In realtà, tenendo la barra dritta, senza affossare definitivamente il giocatore belga, il vero dilemma che oramai accompagna da molto tempo il pensiero di molti tifosi è la mancanza di investire con decisione nel reparto avanzato. Qualcuno potrebbe dire che Origi è stato bloccato da molto tempo, destinato ad alternarsi con Giroud al centro dell’attacco rossonero e meritevole di attenzione per via dell’esperienza internazionale maturata ai tempi di Liverpool. In più un affare perché venendo a parametro zero non intaccava il budget a disposizione.
Peccato però che Origi è venuto a Milano da infortunato, ha dovuto saltare la preparazione con annesso tempi di recupero dallo stesso. E gli infortuni e le prestazioni dopo il suo rientro hanno appesantito l’utilizzo di Giroud che, ad un certo punto, si è ritrovato ad essere l’unico terminale offensivo rossonero.

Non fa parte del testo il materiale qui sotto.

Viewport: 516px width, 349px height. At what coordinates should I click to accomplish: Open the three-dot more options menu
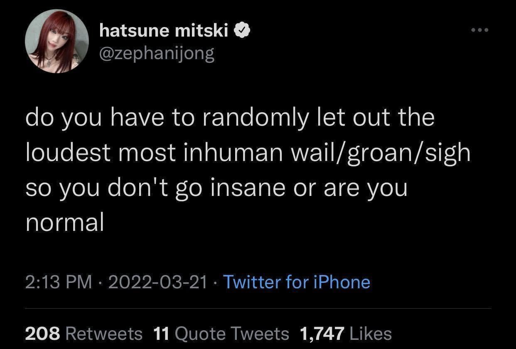point(480,30)
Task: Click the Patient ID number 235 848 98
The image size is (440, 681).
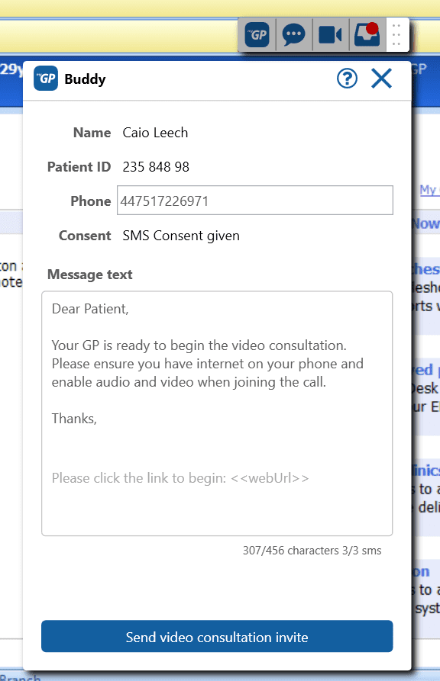Action: coord(156,167)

In una stagione che vedeva già Ibra alle prese con un recupero lungo, e con Rebic (quarta scelta in attacco) che ogni anno salta numerose partite, avere a disposizione un’altra punta centrale avrebbe evitato certe situazioni e avrebbe permesso al Milan di avere alternative valide senza ricorrere all’eccessivo utilizzo del solo Giroud.

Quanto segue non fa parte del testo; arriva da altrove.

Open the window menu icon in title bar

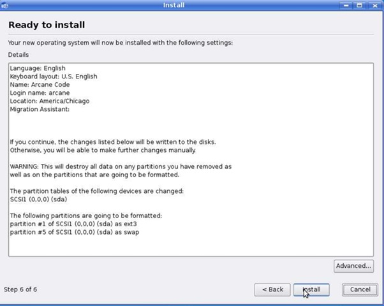5,5
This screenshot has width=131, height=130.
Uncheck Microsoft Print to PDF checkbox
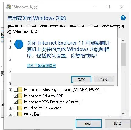(16, 96)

L’azzardo più grande è stato questo. Più di qualunque altra scelta tecnica, più di qualsiasi giocatore arrivato ad inizio anno che non ha inciso o aggiunto nulla ad una formazione che aveva già perso Frank Kessié per via del suo rifiuto a rinnovare il contratto.

Ora è il momento di ricompattare tutto. Squadra e tifosi, per evitare che ognuno prenda la direzione sbagliata. Anche alla luce di un appuntamento importante come la Supercoppa Italiana (in passato sarebbe stata vista come un qualcosa di poco importante, ora non è il caso di fare gli schizzinosi) che deve essere vista come un punto per ripartire e non di arrivo.

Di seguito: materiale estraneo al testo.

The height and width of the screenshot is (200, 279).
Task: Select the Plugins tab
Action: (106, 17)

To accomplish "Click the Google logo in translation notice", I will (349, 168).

Non è con la sola coppa che salvi la stagione se poi vai a naufragare in un campionato che va onorato fino alla fine, nella speranza che chi lo guida non continui a viaggiare con una velocità imbarazzante per gli inseguitori. Ma è certamente una medicina per riprendere forza e vigore e provare a lasciarsi alle spalle questo brutto momento. Ed il fatto che sia un derby deve essere motivo per tirare ancor di più atteggiamenti positivi e da Milan.
Poi, i conti li faremo alla fine. Senza sé e senza ma analizzeremo il tutto, nella speranza che le critiche siano sempre costruttive e possano portare ad un’analisi chiara, decisa, per il bene del Milan e dei suoi tifosi che, nonostante qualche battuta d’arresto, continuano a sostenerlo fino alla fine.